### Provided material

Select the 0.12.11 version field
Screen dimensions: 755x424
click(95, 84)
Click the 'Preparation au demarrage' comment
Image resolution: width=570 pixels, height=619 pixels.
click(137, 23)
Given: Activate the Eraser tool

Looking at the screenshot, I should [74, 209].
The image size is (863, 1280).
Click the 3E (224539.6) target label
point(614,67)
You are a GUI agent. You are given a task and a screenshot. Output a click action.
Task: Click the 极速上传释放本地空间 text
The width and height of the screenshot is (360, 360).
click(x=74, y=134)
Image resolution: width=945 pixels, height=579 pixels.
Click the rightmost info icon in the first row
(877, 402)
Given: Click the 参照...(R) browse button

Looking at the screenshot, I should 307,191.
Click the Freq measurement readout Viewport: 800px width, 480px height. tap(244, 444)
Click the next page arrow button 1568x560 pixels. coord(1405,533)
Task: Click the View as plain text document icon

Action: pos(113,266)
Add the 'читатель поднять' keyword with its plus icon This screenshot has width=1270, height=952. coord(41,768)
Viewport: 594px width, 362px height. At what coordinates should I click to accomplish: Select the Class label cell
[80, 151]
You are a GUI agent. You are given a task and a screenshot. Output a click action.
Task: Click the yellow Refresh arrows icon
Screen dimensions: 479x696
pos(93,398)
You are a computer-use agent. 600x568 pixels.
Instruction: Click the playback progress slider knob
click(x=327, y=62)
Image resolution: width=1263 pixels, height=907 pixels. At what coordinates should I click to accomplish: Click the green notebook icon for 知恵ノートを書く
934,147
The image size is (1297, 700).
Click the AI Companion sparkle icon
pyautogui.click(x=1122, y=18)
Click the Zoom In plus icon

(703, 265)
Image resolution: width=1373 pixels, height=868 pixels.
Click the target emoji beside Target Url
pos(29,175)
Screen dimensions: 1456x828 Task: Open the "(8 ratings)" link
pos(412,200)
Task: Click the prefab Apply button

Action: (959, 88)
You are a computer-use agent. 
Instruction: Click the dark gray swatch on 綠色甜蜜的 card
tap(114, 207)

######

→ Do this:
Copy out every entry above word for word, keeping each line as it stands.

→ Correct response:
Select the 0.12.11 version field
Screen dimensions: 755x424
click(95, 84)
Click the 'Preparation au demarrage' comment
Image resolution: width=570 pixels, height=619 pixels.
click(137, 23)
Given: Activate the Eraser tool

Looking at the screenshot, I should [74, 209].
The image size is (863, 1280).
Click the 3E (224539.6) target label
point(614,67)
You are a GUI agent. You are given a task and a screenshot. Output a click action.
Task: Click the 极速上传释放本地空间 text
The width and height of the screenshot is (360, 360).
click(x=74, y=134)
Image resolution: width=945 pixels, height=579 pixels.
Click the rightmost info icon in the first row
(877, 402)
Given: Click the 参照...(R) browse button

Looking at the screenshot, I should 307,191.
Click the Freq measurement readout Viewport: 800px width, 480px height. tap(244, 444)
Click the next page arrow button 1568x560 pixels. coord(1405,533)
Task: Click the View as plain text document icon

Action: pos(113,266)
Add the 'читатель поднять' keyword with its plus icon This screenshot has width=1270, height=952. coord(41,768)
Viewport: 594px width, 362px height. At what coordinates should I click to accomplish: Select the Class label cell
[80, 151]
You are a GUI agent. You are given a task and a screenshot. Output a click action.
Task: Click the yellow Refresh arrows icon
Screen dimensions: 479x696
pos(93,398)
You are a computer-use agent. 600x568 pixels.
Instruction: Click the playback progress slider knob
click(x=327, y=62)
Image resolution: width=1263 pixels, height=907 pixels. At what coordinates should I click to accomplish: Click the green notebook icon for 知恵ノートを書く
934,147
The image size is (1297, 700).
Click the AI Companion sparkle icon
pyautogui.click(x=1122, y=18)
Click the Zoom In plus icon

(703, 265)
Image resolution: width=1373 pixels, height=868 pixels.
Click the target emoji beside Target Url
pos(29,175)
Screen dimensions: 1456x828 Task: Open the "(8 ratings)" link
pos(412,200)
Task: Click the prefab Apply button

Action: (959, 88)
You are a computer-use agent. 
Instruction: Click the dark gray swatch on 綠色甜蜜的 card
tap(114, 207)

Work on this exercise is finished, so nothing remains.